▶ [PROBLEM TO SOLVE] Write out every line of the items below again, requests included, but shift each coordinate in the answers by -107 and leave the pictures out.

* start DATA LISTING *

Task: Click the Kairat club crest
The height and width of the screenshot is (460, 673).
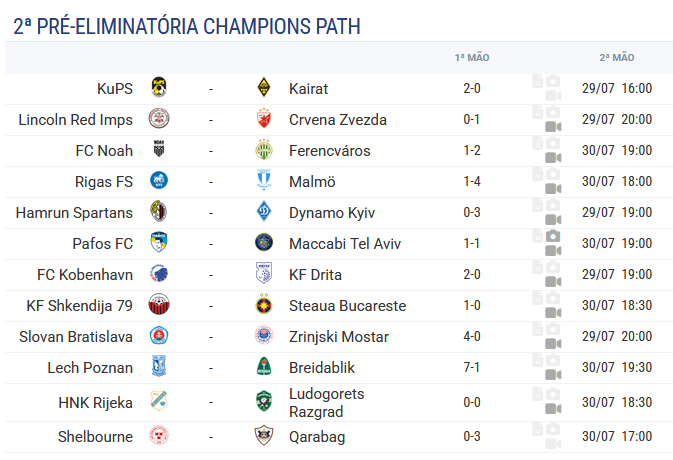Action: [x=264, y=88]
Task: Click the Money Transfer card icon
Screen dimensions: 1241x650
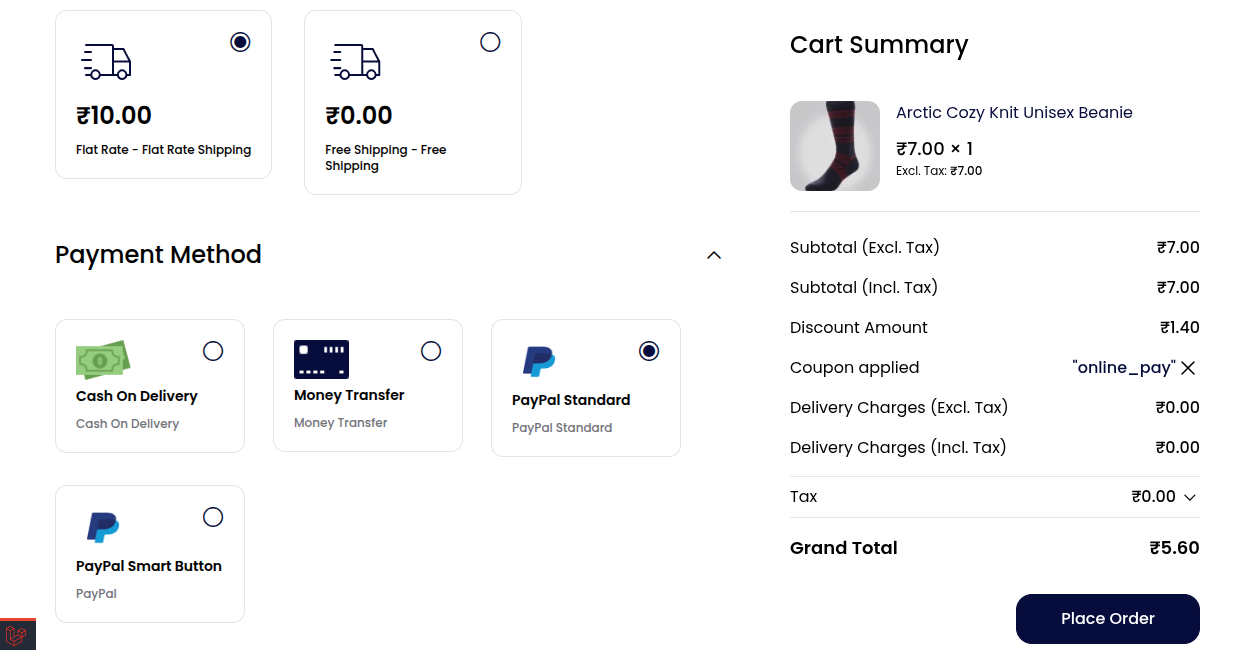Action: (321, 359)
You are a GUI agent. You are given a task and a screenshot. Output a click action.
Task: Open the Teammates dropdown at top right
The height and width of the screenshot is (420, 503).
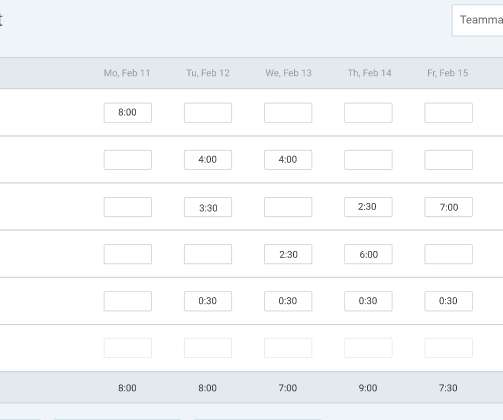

* end DATA LISTING *

▶ [RESPONSE TO THE TASK]
Task: Click the Kairat club crest
The height and width of the screenshot is (460, 673).
Action: [x=157, y=-19]
Task: Click the Money Transfer card icon
Screen dimensions: 1241x650
Action: (214, 252)
You are a GUI agent. You are given a task and a screenshot. Output a click action.
Task: Open the Teammates dropdown at top right
The height and width of the screenshot is (420, 503).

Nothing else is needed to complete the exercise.